Reproduce the records from the line with "Screen dimensions: 1568x709" up to and including the line with "Looking at the screenshot, I should (x=86, y=50).", swapping "green" for "blue" and changing nothing else.

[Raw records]
▽
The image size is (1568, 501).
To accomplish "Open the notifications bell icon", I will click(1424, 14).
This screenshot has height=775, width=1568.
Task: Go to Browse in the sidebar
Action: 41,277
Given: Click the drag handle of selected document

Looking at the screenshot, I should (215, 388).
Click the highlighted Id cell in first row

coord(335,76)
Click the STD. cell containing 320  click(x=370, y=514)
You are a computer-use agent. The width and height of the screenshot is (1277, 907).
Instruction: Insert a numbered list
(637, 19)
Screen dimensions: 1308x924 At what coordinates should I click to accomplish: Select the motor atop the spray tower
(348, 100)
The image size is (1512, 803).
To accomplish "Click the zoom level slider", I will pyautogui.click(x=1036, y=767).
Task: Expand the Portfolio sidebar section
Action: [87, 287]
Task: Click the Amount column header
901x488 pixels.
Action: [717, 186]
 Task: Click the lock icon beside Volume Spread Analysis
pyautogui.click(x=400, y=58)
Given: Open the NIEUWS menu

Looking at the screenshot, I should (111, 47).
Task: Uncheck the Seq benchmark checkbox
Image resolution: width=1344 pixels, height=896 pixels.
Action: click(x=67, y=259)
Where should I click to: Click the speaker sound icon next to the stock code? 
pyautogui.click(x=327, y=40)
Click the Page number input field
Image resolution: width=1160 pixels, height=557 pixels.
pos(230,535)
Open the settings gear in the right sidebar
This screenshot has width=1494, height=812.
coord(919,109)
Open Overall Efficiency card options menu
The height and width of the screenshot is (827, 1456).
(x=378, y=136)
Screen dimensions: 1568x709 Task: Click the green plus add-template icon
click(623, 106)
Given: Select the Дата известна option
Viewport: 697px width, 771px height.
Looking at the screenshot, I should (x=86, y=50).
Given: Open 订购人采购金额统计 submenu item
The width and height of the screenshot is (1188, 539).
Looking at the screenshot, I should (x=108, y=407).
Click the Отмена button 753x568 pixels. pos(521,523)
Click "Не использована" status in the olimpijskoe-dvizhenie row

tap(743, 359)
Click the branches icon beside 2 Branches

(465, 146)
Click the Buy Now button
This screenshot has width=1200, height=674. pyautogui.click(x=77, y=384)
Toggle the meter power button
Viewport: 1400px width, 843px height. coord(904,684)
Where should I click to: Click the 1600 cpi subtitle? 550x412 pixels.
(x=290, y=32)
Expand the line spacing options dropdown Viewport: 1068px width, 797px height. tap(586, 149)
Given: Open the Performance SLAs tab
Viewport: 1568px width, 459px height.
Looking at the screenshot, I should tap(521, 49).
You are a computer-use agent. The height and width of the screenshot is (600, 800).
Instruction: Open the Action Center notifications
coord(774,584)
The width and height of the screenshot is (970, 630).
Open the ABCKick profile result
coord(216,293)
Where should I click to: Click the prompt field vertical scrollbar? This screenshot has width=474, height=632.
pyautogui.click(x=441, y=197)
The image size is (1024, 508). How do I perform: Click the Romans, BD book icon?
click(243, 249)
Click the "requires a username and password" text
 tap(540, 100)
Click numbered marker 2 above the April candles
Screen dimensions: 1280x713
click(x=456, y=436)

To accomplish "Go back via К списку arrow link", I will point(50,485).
△
● **Solution to this task**:
Screen dimensions: 1568x709 Task: Click the blue plus add-template icon
click(623, 106)
Given: Select the Дата известна option
Viewport: 697px width, 771px height.
Looking at the screenshot, I should (x=86, y=50).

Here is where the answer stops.